Problem to work on:
Print the listing below without changes, starting at its first line and stopping after the line that contains "What do you see at coordinates (320, 634)".

==============================

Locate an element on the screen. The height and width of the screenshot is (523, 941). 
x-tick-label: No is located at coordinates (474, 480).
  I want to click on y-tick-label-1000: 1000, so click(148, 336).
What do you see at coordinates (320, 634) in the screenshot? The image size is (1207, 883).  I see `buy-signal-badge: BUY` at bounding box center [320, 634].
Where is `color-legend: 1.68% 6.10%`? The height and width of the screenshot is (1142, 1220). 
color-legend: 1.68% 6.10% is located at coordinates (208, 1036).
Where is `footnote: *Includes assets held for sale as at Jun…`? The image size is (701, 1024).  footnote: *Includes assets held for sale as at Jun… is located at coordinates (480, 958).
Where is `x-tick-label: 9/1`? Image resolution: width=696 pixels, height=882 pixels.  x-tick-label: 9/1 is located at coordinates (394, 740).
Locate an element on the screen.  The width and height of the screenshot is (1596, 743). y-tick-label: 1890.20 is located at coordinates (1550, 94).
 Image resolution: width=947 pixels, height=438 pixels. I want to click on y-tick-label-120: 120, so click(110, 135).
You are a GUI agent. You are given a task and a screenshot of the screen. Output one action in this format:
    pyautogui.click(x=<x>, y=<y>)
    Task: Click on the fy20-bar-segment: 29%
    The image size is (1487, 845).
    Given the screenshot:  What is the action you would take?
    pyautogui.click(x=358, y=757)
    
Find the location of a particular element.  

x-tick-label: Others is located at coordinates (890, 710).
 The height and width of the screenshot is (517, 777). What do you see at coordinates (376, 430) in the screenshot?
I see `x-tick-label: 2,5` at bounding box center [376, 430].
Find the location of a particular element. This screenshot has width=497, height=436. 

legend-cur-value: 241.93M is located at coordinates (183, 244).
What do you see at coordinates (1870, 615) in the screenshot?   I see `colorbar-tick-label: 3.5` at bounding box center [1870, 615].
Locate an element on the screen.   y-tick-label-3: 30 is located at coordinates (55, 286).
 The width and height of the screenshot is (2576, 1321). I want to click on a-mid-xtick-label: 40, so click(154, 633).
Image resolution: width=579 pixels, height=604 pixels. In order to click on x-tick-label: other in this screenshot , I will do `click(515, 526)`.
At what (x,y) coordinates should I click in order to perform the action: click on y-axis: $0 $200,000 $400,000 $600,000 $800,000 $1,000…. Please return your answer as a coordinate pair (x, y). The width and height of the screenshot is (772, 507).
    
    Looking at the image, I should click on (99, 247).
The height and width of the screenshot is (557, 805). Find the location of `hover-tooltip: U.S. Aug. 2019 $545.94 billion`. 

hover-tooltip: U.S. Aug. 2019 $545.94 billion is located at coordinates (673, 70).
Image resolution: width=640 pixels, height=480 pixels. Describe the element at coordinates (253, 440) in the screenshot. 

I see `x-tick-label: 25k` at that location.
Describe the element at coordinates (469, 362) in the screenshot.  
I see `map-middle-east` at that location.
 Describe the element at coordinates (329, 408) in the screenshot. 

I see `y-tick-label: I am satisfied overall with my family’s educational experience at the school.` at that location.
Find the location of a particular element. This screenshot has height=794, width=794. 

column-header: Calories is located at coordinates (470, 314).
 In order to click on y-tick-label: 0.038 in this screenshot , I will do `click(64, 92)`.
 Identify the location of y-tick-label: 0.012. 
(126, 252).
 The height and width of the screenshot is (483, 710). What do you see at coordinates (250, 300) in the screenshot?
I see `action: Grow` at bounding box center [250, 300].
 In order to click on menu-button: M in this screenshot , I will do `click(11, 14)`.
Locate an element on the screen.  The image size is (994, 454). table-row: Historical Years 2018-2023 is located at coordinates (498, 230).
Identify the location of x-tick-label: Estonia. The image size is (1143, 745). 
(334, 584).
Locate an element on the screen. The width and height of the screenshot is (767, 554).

==============================

Answer to this exercise:
Locate an element on the screen. The height and width of the screenshot is (523, 941). 
x-tick-label: No is located at coordinates (474, 480).
  I want to click on y-tick-label-1000: 1000, so click(148, 336).
What do you see at coordinates (320, 634) in the screenshot? The image size is (1207, 883).  I see `buy-signal-badge: BUY` at bounding box center [320, 634].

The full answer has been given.